Spoiler Warning: This review contains extensive spoilers as the subject matter in "Invincible" #110 is simply too significant and impactful to the course of the series to be ignored. Make no mistake, however, this is not a comic for everyone.

Every so often Robert Kirkman shakes up the world -- the very universe -- around Mark Grayson and leaves readers aghast. "Invincible" #110 is one of those issues. After everything that has occurred in this series, from alien invasions to horrendous floods to teen melodrama, the very fact that Kirkman finds new ground to hoe is remarkable -- when it's startlingly disarming and rocks the titular character to his very core, it is even more remarkable. That is exactly what Kirkman and Ryan Ottley deliver with "Invincible" #110.

Kirkman recognizes that readers have expected bad things to happen to Eve and/or her unborn child and capitalizes on it, pulling the rug out from underneath the characters and the reader. For now, he spares Eve, who come to the realization that the only way to avoid Invincible's drama is to leave. Under a mound of logic, Eve dumps Mark, breaking the hero's confidence and leaving him befuddled. From there, the writer only makes things worse. Emotionally distraught, Invincible does what all super-powered folk do to clear their heads: he flies away.

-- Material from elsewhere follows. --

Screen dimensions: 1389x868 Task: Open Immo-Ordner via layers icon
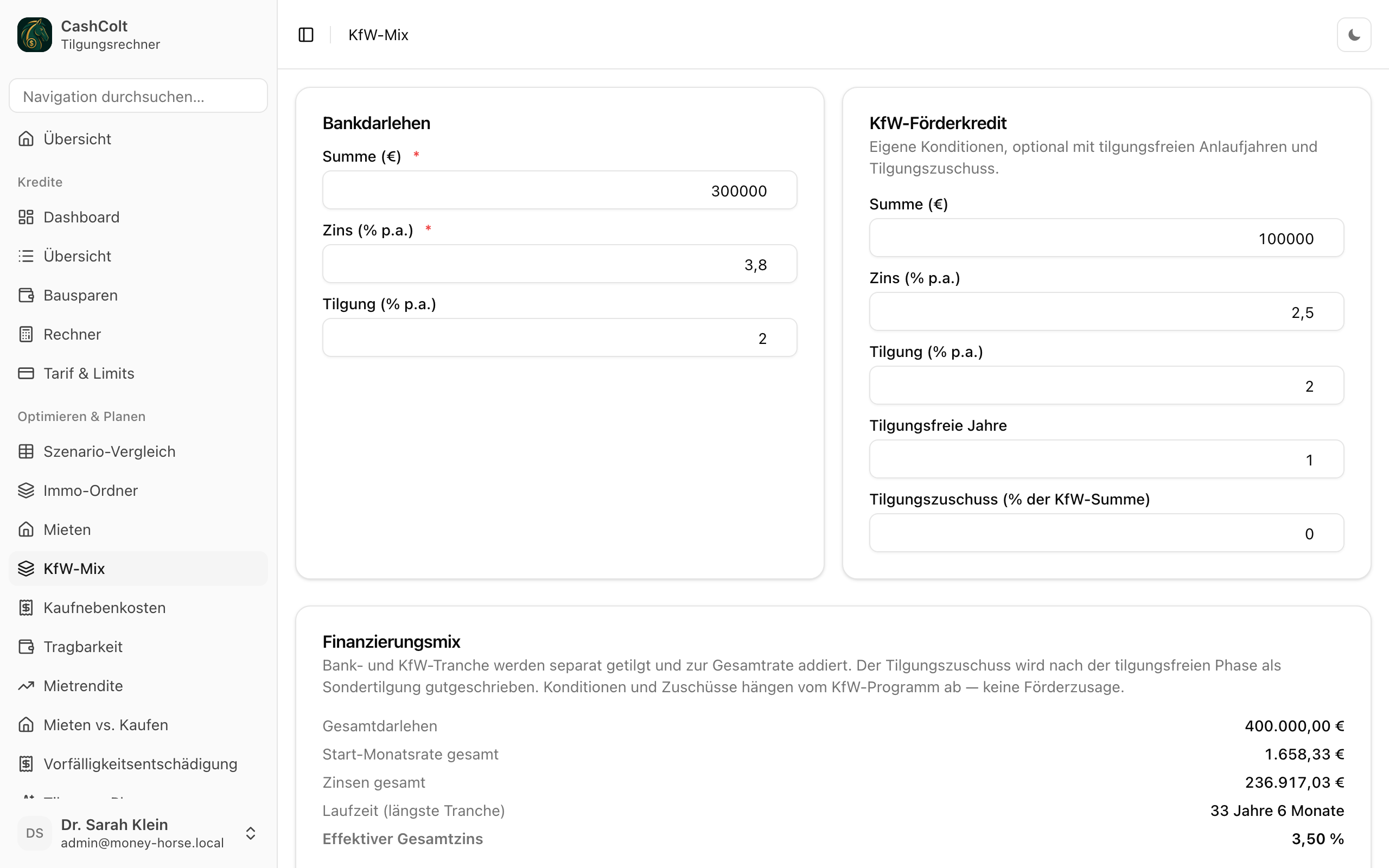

In doing so, Mark runs into Anissa of the Viltrumites and is promptly beaten and raped by her. He puts up a fight, but through Ryan Ottley's art, it is quite clear that the domineering Anissa outmatches Mark. He isn't sure what he's fighting for, but he also is not relenting and submitting to her. Completely emotionally vulnerable, this isn't date rape or semi-consensual, this is a character totally taken advantage of. A flip dismissal from Anissa implies this may be the tip of the iceberg, which in itself is quite chilling.

Despite the emotionally unsettling nature of the events in "Invincible" #110, artist Ryan Ottley manages to leave most of the salacious details in the unsettling imagery to be defined by the reader. There are plenty of cues for the reader to assume, some overt and some a little more inferred, but the rape scene is flashes and bits as and panels smaller than postage stamps charged with emotion from both Anissa and Mark. Ottley keeps Mark's mask off the entire issue and the tightly focused cast of Mark, Anissa and Eve really gives Ottley a chance to broadcast characters' emotions in an over-the-top cartoonish manner, stripping the issue of background scenery detail and keeping the focus on emotion as the critical component of the issue.

"Invincible" #110 is an unsettling experience for mature readers and for the characters involved. How Mark Grayson picks himself up from here and what happens to this title remains to be seen. I'm curious to see where Kirkman goes from here and how this changes the character and the comic.